Party can file the claim by themselves or having its own legal representation to the President of the Court of First Instance having the jurisdiction over the matter (article 118 HIR). The claim will only be registered if the plaintiff pay the court fees stipulated by the Registrar.
In general, Mediation is compulsory procedure before the hearing commences, as implementation of article 130 HIR/154 RBg. As compulsory procedure, failure to offer mediation prior the hearing shall render the court decision’s null and void.
According to Supreme Court Regulation Number 1 Year 2016 on Mediation, if the mediation succeeded, the court shall issue the deed of settlement which have equal power to a final and binding court decision, and failure to implement such deed, will allow the plaintiff to request court order from the President of the Court for execution.
If the mediation failed to reach settlement, the result of the mediation shall be recorded in the minutes of hearing, and the hearing will be continued. (Pasal 131 HIR/Pasal 155 RBg).
A summary civil dispute shall be handled by the procedure according to the Supreme Court Regulation Number 2 Year 2014 on Small Claim Court which allow the case to be settled not more than 25 days after filing, heard by single judge and appeal only possible to full panel at the same court.
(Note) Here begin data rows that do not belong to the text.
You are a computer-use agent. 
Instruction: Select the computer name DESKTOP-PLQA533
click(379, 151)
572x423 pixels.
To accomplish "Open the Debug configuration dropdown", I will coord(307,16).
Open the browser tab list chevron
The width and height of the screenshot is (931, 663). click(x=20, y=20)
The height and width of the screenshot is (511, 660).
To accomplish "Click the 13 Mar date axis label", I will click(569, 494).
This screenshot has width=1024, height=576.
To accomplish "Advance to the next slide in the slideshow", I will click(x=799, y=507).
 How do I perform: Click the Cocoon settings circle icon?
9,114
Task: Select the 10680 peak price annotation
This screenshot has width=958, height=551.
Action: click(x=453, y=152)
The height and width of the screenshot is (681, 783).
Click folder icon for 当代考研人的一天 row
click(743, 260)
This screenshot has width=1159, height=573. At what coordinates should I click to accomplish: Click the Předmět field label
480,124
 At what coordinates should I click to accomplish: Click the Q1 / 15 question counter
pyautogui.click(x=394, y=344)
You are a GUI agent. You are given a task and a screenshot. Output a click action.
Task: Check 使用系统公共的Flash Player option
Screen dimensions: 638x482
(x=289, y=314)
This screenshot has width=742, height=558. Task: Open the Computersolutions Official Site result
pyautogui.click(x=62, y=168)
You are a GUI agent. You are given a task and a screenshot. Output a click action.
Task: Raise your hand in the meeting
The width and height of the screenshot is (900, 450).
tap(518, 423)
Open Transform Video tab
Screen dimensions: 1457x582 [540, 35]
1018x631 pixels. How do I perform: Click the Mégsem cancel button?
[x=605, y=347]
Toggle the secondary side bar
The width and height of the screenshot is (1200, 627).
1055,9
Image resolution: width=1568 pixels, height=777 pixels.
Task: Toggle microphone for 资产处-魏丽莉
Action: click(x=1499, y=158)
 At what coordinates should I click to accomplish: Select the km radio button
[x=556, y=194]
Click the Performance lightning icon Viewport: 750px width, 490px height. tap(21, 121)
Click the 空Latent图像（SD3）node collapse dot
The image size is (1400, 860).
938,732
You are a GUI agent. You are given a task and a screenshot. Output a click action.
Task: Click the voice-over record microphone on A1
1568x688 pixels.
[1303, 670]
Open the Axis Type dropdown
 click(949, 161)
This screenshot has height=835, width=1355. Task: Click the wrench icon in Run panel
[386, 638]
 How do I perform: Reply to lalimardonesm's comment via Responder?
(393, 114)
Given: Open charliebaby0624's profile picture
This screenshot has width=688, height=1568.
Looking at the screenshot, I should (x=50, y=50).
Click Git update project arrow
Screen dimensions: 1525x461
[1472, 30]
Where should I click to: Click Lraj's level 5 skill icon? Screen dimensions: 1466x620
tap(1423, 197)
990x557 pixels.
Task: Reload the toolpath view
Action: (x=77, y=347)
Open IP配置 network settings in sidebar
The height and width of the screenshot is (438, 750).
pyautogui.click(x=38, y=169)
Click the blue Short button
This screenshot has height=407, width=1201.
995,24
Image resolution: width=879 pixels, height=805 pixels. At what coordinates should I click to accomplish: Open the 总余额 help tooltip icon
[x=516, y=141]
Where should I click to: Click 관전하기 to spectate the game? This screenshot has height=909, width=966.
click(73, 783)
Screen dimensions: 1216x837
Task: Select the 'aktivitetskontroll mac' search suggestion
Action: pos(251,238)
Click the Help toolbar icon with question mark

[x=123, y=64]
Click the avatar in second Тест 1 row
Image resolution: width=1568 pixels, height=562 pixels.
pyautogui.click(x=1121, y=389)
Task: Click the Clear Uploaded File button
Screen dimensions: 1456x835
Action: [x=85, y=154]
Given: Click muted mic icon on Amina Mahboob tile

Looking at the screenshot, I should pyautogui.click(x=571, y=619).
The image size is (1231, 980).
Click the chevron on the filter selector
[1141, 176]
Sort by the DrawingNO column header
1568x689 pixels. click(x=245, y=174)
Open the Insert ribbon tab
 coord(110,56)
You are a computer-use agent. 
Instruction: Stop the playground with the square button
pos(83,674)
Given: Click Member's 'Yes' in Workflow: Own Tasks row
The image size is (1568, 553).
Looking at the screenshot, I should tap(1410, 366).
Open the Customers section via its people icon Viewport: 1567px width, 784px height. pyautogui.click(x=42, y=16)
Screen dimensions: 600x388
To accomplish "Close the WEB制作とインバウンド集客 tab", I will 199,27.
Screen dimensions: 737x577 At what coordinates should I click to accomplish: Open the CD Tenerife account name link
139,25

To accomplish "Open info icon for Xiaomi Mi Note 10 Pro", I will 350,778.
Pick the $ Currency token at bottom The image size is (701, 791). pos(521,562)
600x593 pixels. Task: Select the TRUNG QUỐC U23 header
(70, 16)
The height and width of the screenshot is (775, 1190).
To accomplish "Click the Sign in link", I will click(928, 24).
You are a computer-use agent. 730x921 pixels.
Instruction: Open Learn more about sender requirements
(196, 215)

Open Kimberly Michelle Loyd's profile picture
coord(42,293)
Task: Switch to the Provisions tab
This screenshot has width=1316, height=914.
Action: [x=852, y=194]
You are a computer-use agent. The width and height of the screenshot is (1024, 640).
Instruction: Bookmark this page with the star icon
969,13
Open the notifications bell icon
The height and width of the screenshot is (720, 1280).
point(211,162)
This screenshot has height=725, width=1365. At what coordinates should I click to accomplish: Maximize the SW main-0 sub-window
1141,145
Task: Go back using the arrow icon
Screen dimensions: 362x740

For ordinary civil dispute, the process is handled according to Supreme Court Circular Number 2 Year 2014 on the Settlement of Cases in the Court of First Instances and Appellate Court for Four Court Jurisdiction which stipulates that cases in the court of first instance should be finished by maximum 5 months and maximum 3 months for appellate court.
Generally, court hear cases in panel of three judges, except for petition cases, which usually heard by single judge. According to Small Claim Procedure, small claim cases shall be handled by single judge.
Appeal to the decision of the court of first instance can be made to appellate court, further appeal is available under Cassation to the Supreme Court. Special Review to the Supreme Court is possible under very limited reasons, i.e. after the decision was rendered, it is then known that the decision was based on fraud, deception from the defendant or based on the evidences which later decided by criminal judges as false or fabricated; after the decision was rendered, key evidences that may determine the outcome of the decision was found; the court decision grant matters that is not requested or decide more than requested by the prosecutor; in the case where some part of the requisitor has not been decided without any consideration; in the case where the same parties, on the same matters, on the same basis has receive inconsistent decision one to another; in the event where there are error of the judges or visible mistakes. (Article 67 Act Number 14 Year 1985 as amended by Act Number 5 Year 2004 on the Supreme Court)
Certain type of cases can be appealed directly to the Supreme Court without the need to go through the appellate court, for example in bankruptcy, Intellectual Property, Appeal Against the decision of the Consumer Protection Body, Appeal Against the Decision of Business Competition Commission, and Industrial Relation Dispute, which allow cases to be finalized in more expeditiously.